Rapid Prototyping is the automated construction of a physical object using additive layer manufacturing methods. While traditional model-making and prototyping methods have been used for years, it was introduced in 1986 when Chuck Hull first coined the term Stereolithography as a method to successively “print” layers of ultraviolet photo curable material one on top of another.
Nowadays, it exists in many different formats including Stereolithography, Selective Laser Sintering, Fused Deposition Modelling, and a wide range of 3D printing methods. The concept remains consistent throughout, whereby a 3D CAD file is sliced using specific software into very thin cross sections (something similar to an egg slicer!!) These cross sections are then drawn by a laser, or extruded from a nozzle until gradually, layer by layer, an exact replica of the 3D data is “grown” within just a few hours.

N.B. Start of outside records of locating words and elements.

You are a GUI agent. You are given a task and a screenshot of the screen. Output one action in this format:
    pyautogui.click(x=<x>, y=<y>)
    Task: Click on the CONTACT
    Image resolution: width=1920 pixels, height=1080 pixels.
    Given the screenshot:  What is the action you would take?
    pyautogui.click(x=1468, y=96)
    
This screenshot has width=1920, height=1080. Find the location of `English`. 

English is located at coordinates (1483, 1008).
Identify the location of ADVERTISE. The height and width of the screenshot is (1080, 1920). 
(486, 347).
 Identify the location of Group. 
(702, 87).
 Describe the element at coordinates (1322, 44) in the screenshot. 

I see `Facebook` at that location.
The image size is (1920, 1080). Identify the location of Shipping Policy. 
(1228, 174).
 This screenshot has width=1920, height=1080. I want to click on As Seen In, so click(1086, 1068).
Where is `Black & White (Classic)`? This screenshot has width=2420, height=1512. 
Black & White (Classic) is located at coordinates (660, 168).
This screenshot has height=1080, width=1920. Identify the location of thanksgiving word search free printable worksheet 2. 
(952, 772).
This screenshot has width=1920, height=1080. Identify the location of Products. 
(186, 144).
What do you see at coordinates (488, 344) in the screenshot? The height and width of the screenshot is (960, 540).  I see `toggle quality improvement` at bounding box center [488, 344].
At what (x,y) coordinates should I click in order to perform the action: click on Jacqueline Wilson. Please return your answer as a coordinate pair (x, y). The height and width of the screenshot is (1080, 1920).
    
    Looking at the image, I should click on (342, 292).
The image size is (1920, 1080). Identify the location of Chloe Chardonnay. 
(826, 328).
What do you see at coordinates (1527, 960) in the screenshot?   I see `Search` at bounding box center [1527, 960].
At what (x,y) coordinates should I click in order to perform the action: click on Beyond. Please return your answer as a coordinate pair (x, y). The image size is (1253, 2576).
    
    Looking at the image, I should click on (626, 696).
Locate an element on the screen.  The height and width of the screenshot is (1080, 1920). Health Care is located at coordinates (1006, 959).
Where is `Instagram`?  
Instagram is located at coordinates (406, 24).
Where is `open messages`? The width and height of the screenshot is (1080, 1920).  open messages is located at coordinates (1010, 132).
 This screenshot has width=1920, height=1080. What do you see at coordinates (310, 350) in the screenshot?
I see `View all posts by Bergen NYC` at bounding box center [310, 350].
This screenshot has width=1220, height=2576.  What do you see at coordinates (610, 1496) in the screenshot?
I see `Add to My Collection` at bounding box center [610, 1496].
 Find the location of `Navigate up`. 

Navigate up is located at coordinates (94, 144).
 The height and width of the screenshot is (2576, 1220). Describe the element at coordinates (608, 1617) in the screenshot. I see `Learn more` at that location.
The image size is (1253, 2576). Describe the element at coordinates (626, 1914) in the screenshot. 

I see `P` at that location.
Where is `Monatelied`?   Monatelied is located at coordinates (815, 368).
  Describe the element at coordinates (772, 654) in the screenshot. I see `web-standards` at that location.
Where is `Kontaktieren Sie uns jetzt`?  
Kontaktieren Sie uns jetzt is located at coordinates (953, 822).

The part is then removed from the machine, cleaned and finished to a customers requirement.
As parts are laid down in successive layers, there is no limit to the complexity or design features on a Rapid Prototyping model. From one off jewellery pieces to scaled architectural models and even 3D scans of unborn babies, Rapid Prototyping can be used for many requirements.
Parts are traditionally used by product designers to verify on screen CAD Designs, check form and fit, and communicate design intents with customers, colleagues and toolmakers.
Rapid Prototyping decreases development time by allowing corrections to a product to be made very early in the process before committing to any tooling. By giving engineering, manufacturing, marketing, and purchasing a look at the product early in the design process, mistakes can be corrected and design changes can be made while they are still inexpensive.
In the early years, materials were brittle and fairly unstable. The recent advent of tougher, production style materials allows users much more product handling, assembly of parts, and environment testing. In some cases, parts made by Rapid Prototyping methods are increasingly being used as final production parts, thus rendering the notion of “Rapid Manufacturing” where end user parts are built overnight with no requirement for ANY production tooling, a modern day reality!!